■ WHAT YOU SHOULD DO
Quote exactly, and only, the lines of the material below from the line with "কালিদাস (39, 1639)" through the line with "শরৎচন্দ্র চট্টোপাধ্যায়".

■ DATA
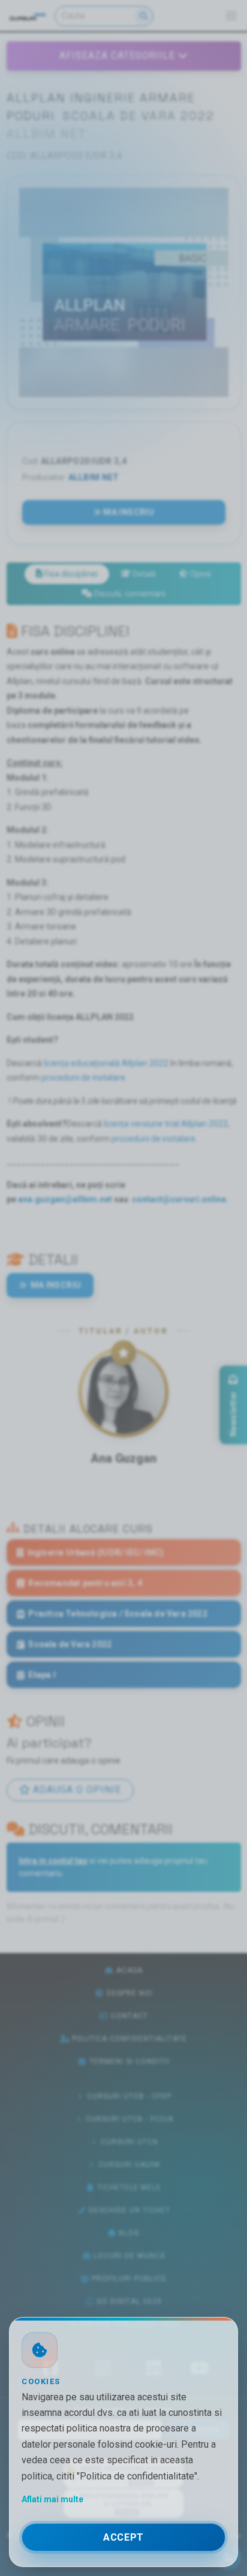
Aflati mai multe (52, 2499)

...

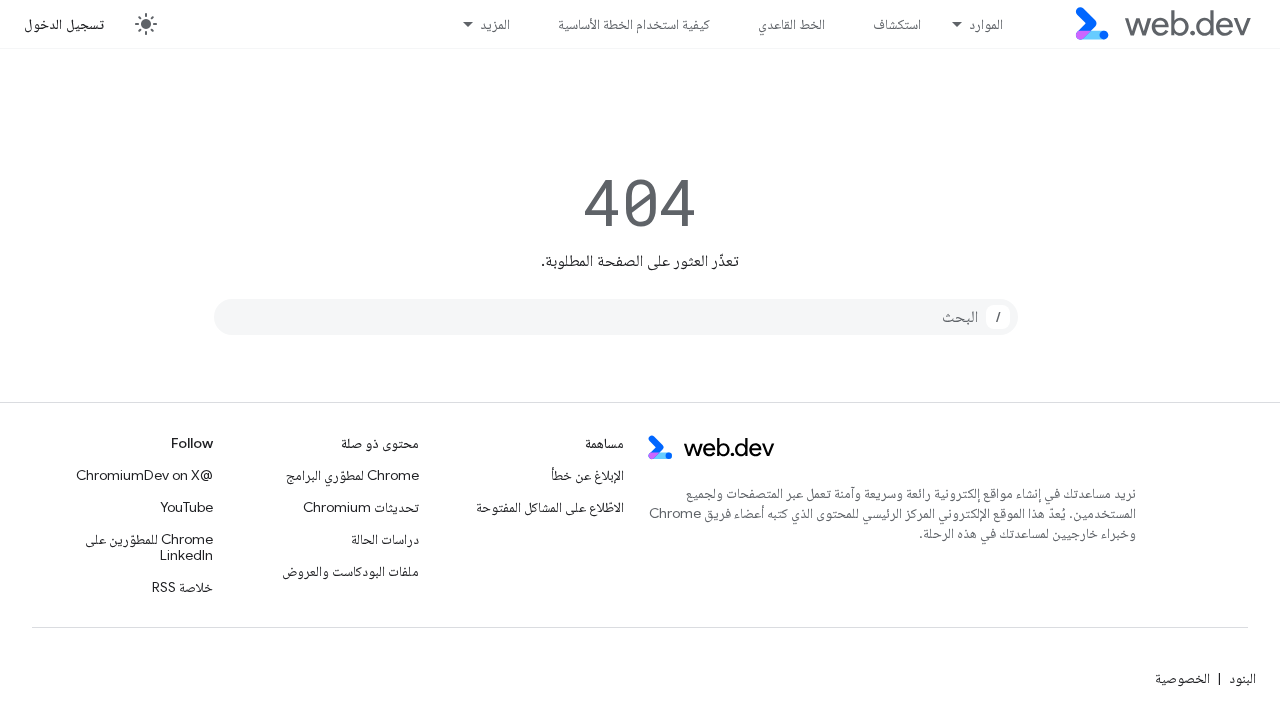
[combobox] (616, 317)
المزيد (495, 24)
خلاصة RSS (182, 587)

* * *

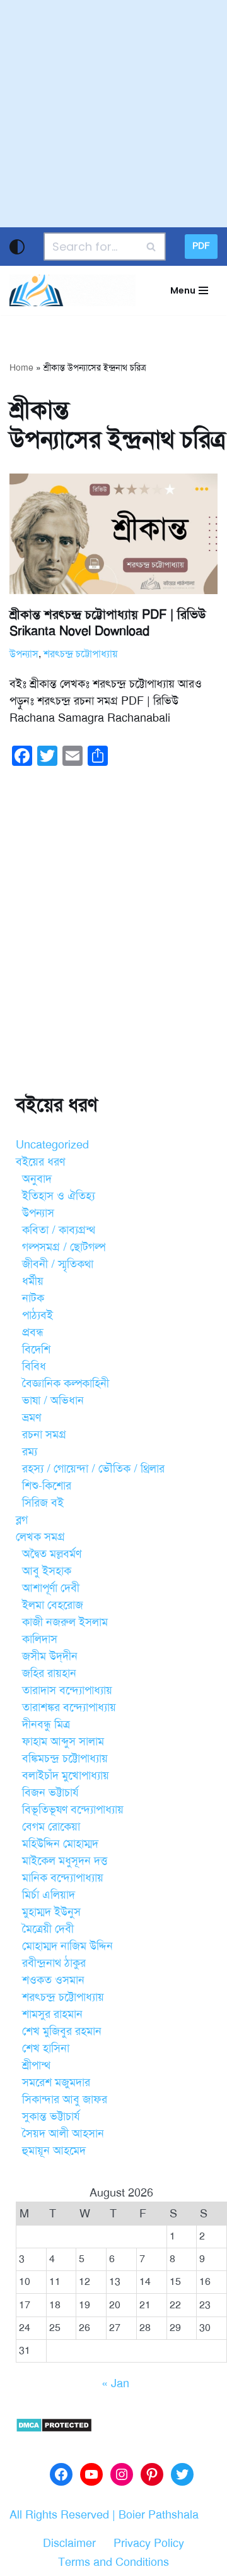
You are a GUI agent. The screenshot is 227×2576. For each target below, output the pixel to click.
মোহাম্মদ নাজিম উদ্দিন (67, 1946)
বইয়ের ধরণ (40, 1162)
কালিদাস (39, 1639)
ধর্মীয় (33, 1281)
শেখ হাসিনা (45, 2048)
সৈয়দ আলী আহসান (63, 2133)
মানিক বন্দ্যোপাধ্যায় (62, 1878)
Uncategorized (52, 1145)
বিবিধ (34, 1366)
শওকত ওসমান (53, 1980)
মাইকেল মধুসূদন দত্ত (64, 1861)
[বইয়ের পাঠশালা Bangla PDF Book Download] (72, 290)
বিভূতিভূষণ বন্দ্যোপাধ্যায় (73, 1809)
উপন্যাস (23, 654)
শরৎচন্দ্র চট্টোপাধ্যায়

■ RESPONSE
কালিদাস (39, 1639)
ধর্মীয় (33, 1281)
শেখ হাসিনা (45, 2048)
সৈয়দ আলী আহসান (63, 2133)
মানিক বন্দ্যোপাধ্যায় (62, 1878)
Uncategorized (52, 1145)
বিবিধ (34, 1366)
শওকত ওসমান (53, 1980)
মাইকেল মধুসূদন দত্ত (64, 1861)
[বইয়ের পাঠশালা Bangla PDF Book Download] (72, 290)
বিভূতিভূষণ বন্দ্যোপাধ্যায় (73, 1809)
উপন্যাস (23, 654)
শরৎচন্দ্র চট্টোপাধ্যায়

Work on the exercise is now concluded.